4D World: Light Moving In Fourth Dimension Observed During Quantum Hall Experiment
We can only experience life in three spatial dimensions, but there could still be countless others out there, existing outside the range of our sensory perceptions. Scientists recently used a bit of a scientific trick to get a look into one of those extrasensory dimensions.
At the root of their discovery is something called the quantum Hall effect. It involves restricting material to a two-dimensional space and then passing an electric current through. When the material is super cold and the magnetic fields are strong, that interaction creates a voltage that jumps up in steps rather than rising in a continuous flow. The theory was that if humans could perceive a fourth dimension — a spatial one; not the dimension of time — we would see this same effect there as well.

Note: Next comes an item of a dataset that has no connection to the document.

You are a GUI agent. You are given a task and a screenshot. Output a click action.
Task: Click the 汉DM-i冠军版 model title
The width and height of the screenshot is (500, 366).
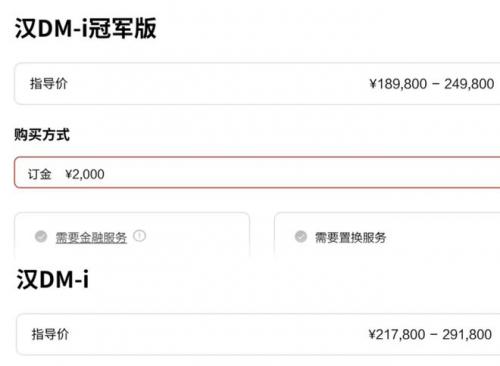click(86, 28)

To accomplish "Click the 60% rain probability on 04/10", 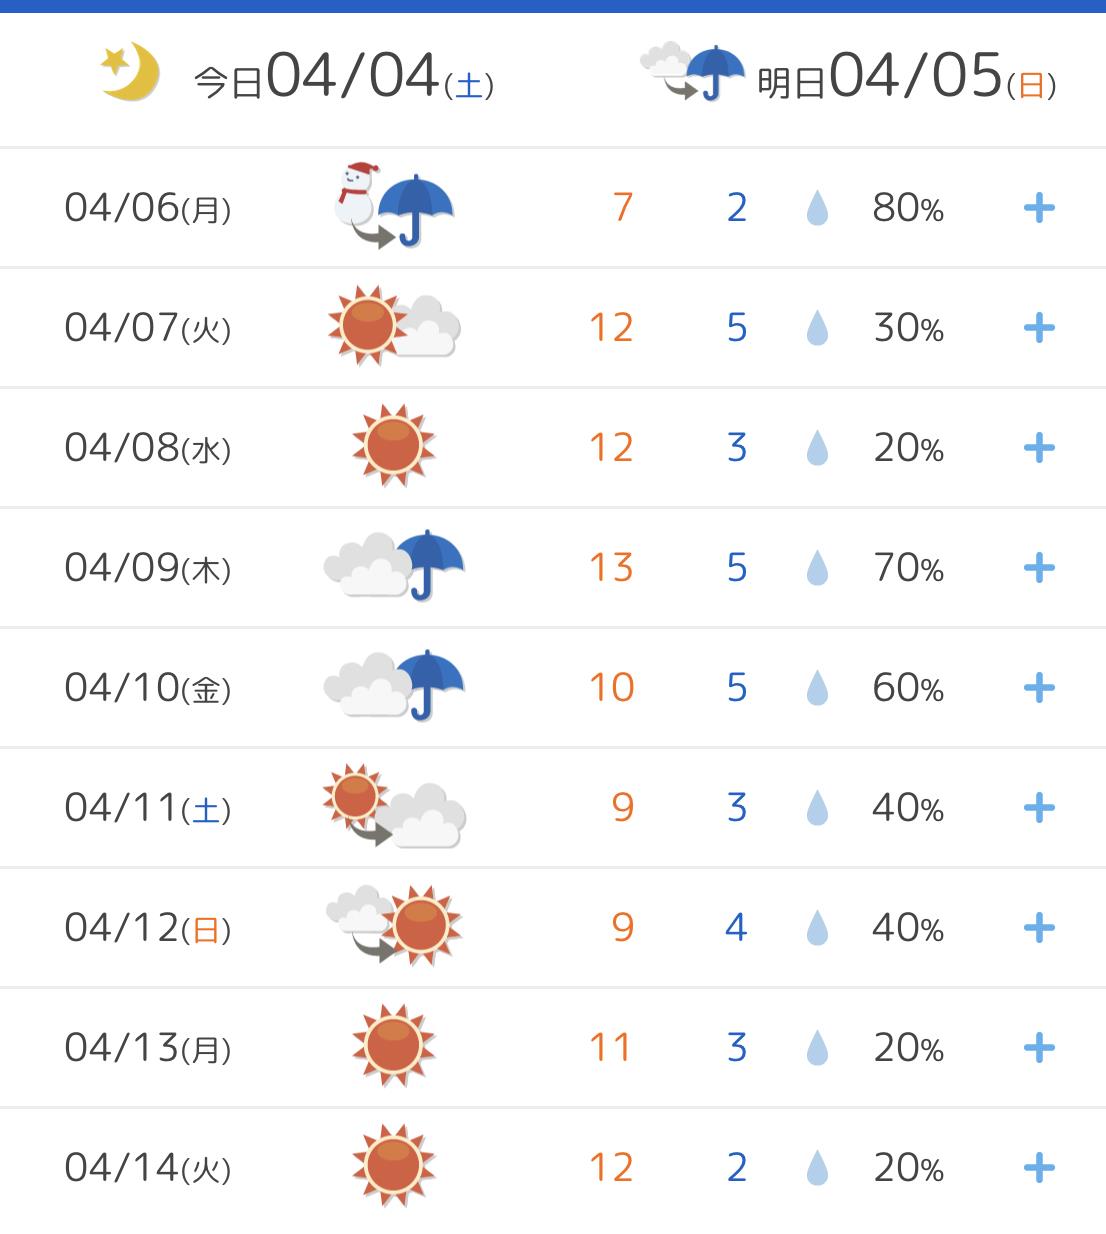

That’s where the new experiments come in. The scientists created setups, which are described in the journal Nature, that would show them what could be occurring in the fourth spatial dimension without having to build some sort of inter-dimensional teleporter to take them there. They were relying on the fact that they could collect information from the fourth dimension without actually being able to step into it, as it exists and potentially affects others regardless of our own perceptions.
Two experiments used different methods in a two-dimensional space to simulate a four-dimensional one. In one setup, the scientists used lasers to create 2D pathways through glass and then sent lightwaves through. In another, they used crisscrossed laser beams to influence the motion of super cold atoms. With both of the systems, they were seemingly forcing the materials inside to move within another dimension, a simulated one.
The Swiss university ETH Zürich described the experiments as creating a “virtual dimension.”
Although they could not physically see that dimension they were building, the scientists observed the material sent through their experiments to find evidence of the fourth-dimensional quantum Hall effect.
“The end result … looks as though the system had been moving in an additional spatial dimension,” the university explained. “In this way one can, theoretically, turn a two-dimensional system into a four-dimensional one.”
The findings bring the theory about the quantum Hall effect occurring in a fourth dimension a bit into reality. Previously it “was more like science fiction,” researcher Oded Zilberberg said in the university statement. “Actually observing something like that in an experiment seemed impossible — after all, physical space only has three dimensions.”
Where the science goes from here remains to be seen.
“Right now, those experiments are still far from any useful application,” Zilberberg said, but they could be a stepping stone toward such an application.
The university gave the example of helping us to explore string theory, in which “higher spatial dimensions are ‘compactified’ in such a way that, at the end, our normal three-dimensional world emerges.” That could give us a better understanding of the universe we live in.
This report has been updated with corrections, and language that should have been attributed to Gizmodo has been deleted.